Saturday 1 October 2011

Deep impact


There is an apocryphal story that in the summer of 2006, the US Federal Reserve became worried about the property bubble that was raging in many US cities.

So the Fed dusted off its macroeconomic models and conducted a simulation to see how the US economy would respond to a 20 percent fall in house prices. The model predicted that the US economy could easily absorb that kind of correction and that there would be no major impact on output or employment.


June 2006 was about the time that the housing market peaked in America. Throughout the summer it started to weaken slightly with prices beginning to fall 2007. The immediate impact on employment was, as the model projected, minimal.

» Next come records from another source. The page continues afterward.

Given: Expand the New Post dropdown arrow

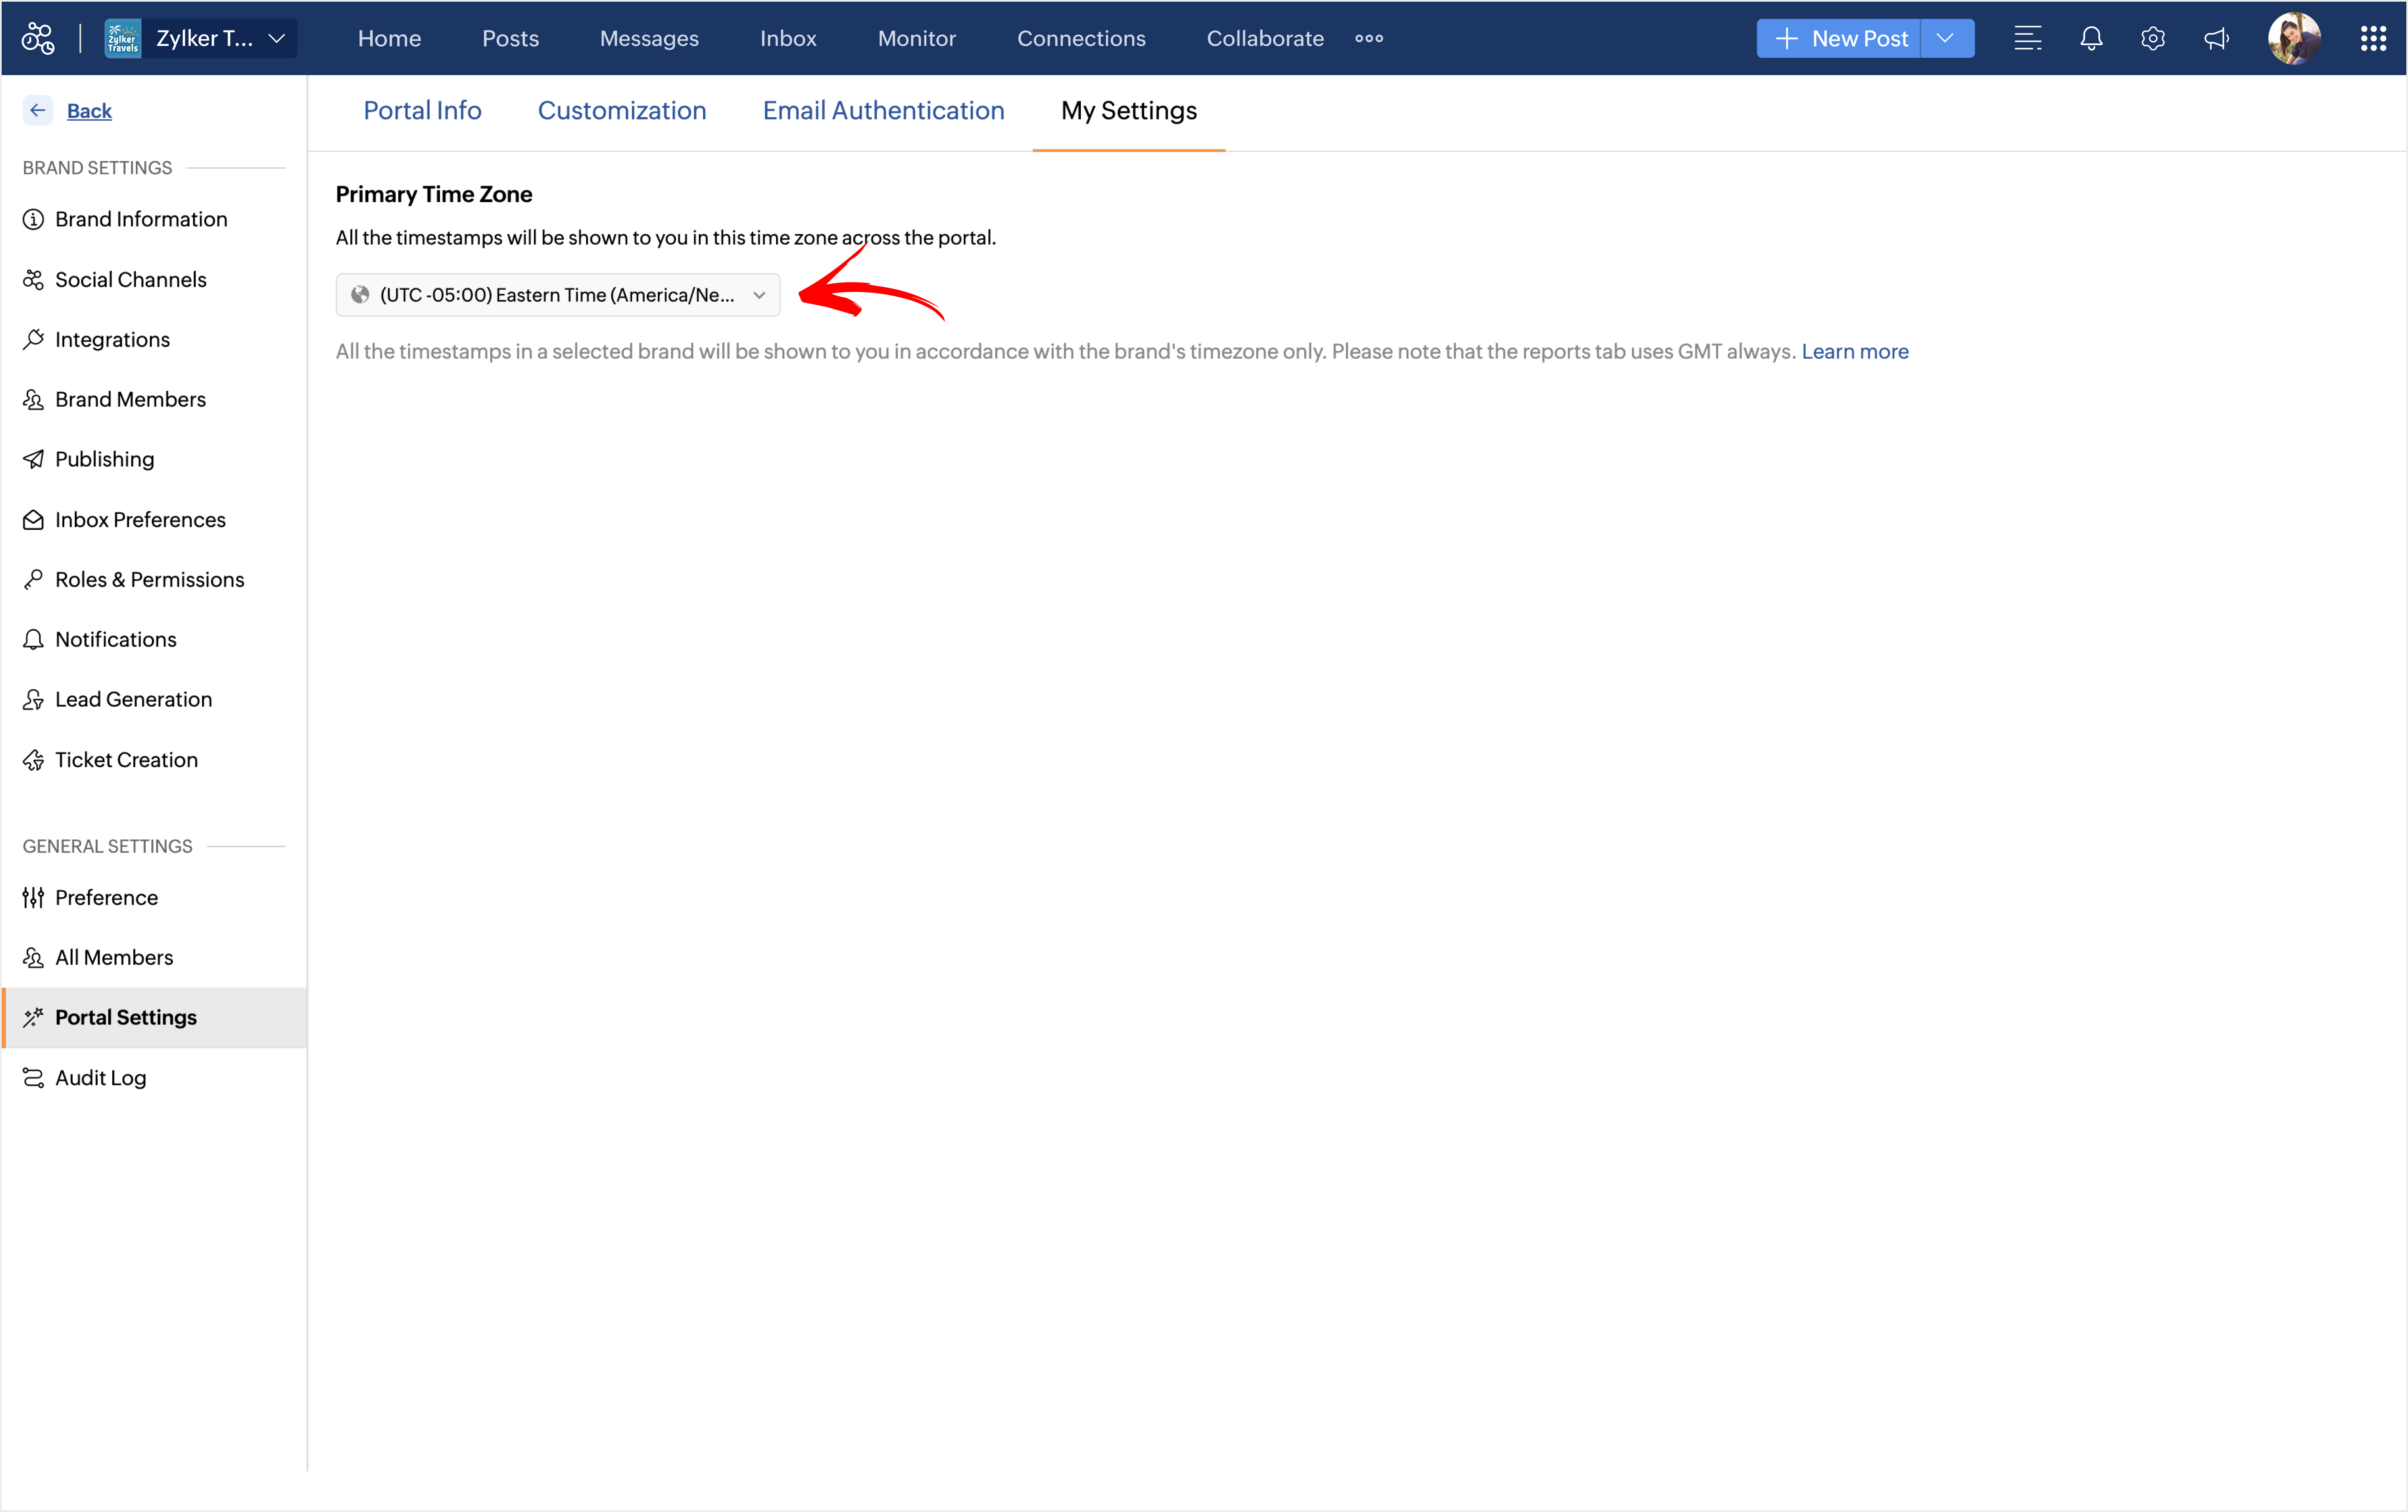Looking at the screenshot, I should [1945, 38].
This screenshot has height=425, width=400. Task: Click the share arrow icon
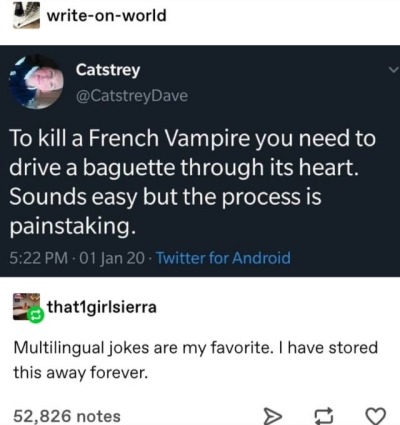[x=274, y=416]

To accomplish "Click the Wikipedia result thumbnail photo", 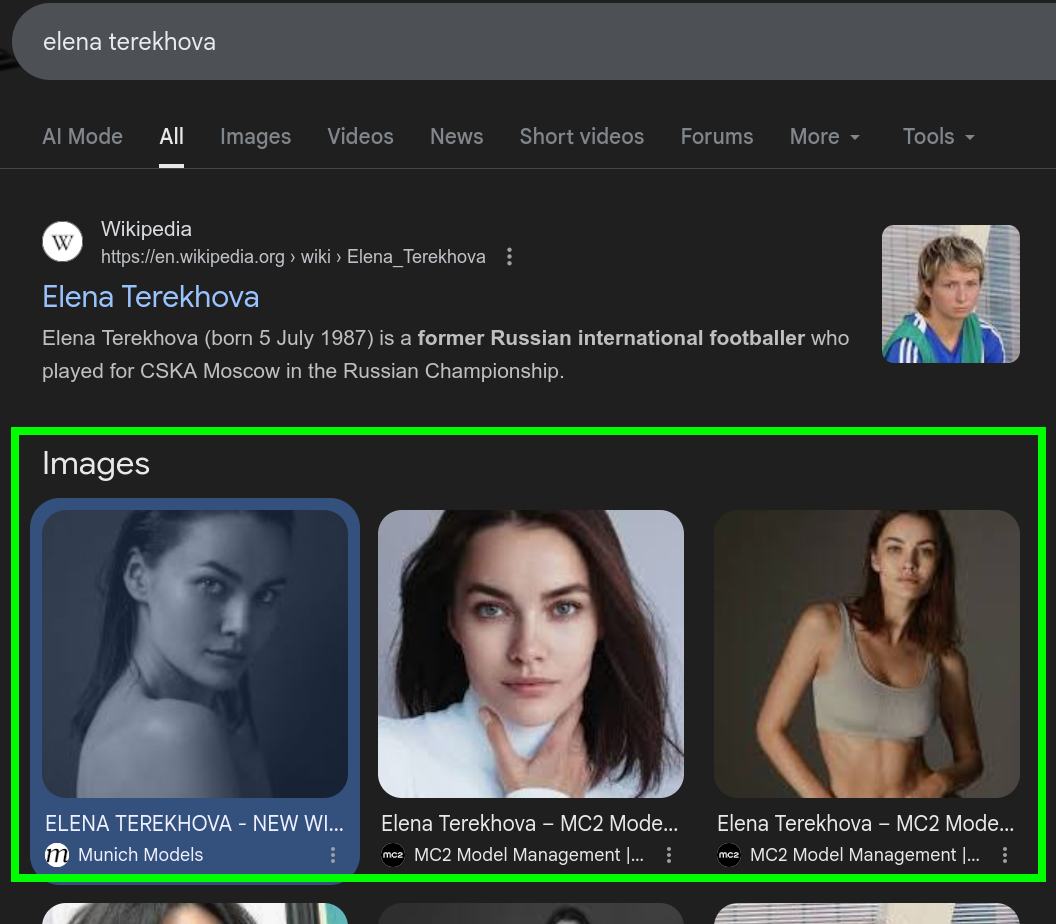I will pos(950,293).
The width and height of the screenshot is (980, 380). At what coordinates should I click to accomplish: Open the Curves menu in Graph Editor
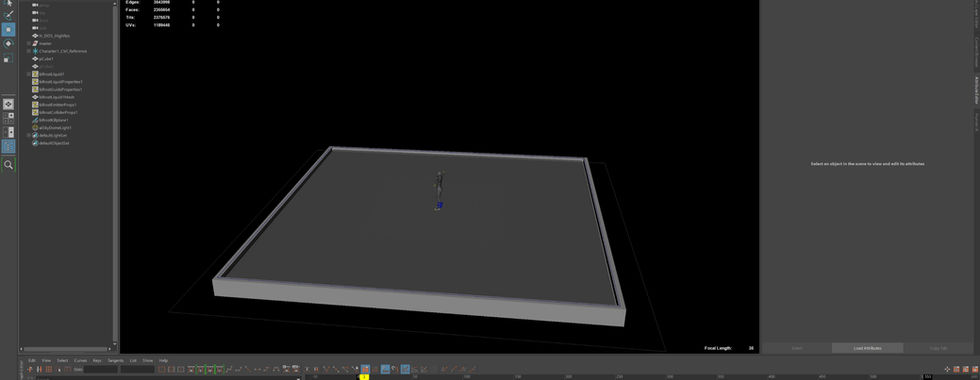click(81, 361)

Employment continued to grow throughout 2007 reaching a peak in January 2008.

Thereafter, it was as if the US labour market had been hit by a meteor. Within two years, almost 8 million jobs disappeared. The post-housing bubble recession eliminated 1 private sector job in 14.

So what is the moral of the story?

Well, there are perhaps too many to enumerate. The obvious ones are the poor predictive power of economic models, the complacency of economists, and their inability to understand the interactions between financial markets and the real sector. Poor bank supervision, perverse incentives in financial institutions, and self-destructive financial engineering would be another three to add to the list. Bonuses, speculation, greed, corporate stupidity, declining moral values, the masculine inadequacies of Bill Clinton, the arrogance of Alan Greenspan and the war-like tendencies of the Bush family - I could go on......

However, the really big lesson is that asset bubbles hide the underlying weaknesses of economies. For at least a decade, the US was losing a battle over competitiveness with Asia. Manufacturing jobs were moving eastwards, and America was de-industrializing. The story is equally true for the UK and much of Europe.

Rapidly growing housing prices, cheap credit, and growing household indebtedness obscured this dangerous tendency. Once the crash happened, US economy and its labour market underwent a brutal awakening to the new global economic realities.